Задание A: Проверь, соответствуют ли фрагменту текста утверждения ниже, и на каждое ответь «да» или «нет», приведя решающие слова текста точной цитатой. (i) Хозяину бани подарили шелковый халат. (ii) Банщикам выдали по серебряному рублю на каждого. (iii) Один из спутников назвал лучшими известными ему восточными банями бани в Шахрисябзе.

Фрагмент текста:
.....

Одаривъ тучнаго хозяина шелковымъ халатомъ, а мучителямъ нашимъ выдавъ «силяу», по серебряному рублю на брата мы разстались съ «лучшею» изъ шахрисебскихъ бань. Каковы же худшія!.. Не знаю, какъ на кого, но что до меня, то я въ бухарскія бани больше не ходокъ. Благодарю покорно!

— Нѣтъ, господа, справедливо замѣтилъ кто-то изъ нашихъ: — какъ хотите, но лучшія восточныя бани, какія я знаю, это Воронинскія въ Петербургѣ.

.....

[Записи целевых позиций]
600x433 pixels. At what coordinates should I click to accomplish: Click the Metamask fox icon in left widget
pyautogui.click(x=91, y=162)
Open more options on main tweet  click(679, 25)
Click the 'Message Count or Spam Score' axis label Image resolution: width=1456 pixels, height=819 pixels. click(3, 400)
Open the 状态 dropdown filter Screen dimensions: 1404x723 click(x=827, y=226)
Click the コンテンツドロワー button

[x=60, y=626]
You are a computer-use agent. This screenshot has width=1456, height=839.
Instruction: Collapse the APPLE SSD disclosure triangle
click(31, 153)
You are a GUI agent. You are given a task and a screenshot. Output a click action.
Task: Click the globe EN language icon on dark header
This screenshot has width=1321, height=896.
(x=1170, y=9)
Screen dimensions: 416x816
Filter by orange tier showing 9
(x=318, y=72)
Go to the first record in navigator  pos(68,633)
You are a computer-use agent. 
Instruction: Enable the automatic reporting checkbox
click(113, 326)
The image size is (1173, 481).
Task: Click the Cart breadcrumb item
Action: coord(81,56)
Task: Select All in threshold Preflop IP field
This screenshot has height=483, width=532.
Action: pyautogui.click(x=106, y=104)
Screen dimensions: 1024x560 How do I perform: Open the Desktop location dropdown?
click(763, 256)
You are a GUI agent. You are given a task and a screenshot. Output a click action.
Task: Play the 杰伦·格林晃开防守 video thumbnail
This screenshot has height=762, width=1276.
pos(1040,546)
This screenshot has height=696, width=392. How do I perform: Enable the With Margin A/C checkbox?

.....

Задание B: Подсчитай строки, в которых встречается слово "perform", и укажи только их количество.

Ответ A:
(i) Да: «Одаривъ тучнаго хозяина шелковымъ халатомъ».
(ii) Да: «мучителямъ нашимъ выдавъ «силяу», по серебряному рублю на брата».
(iii) Нет: «лучшія восточныя бани, какія я знаю, это Воронинскія въ Петербургѣ».

Ответ B: 2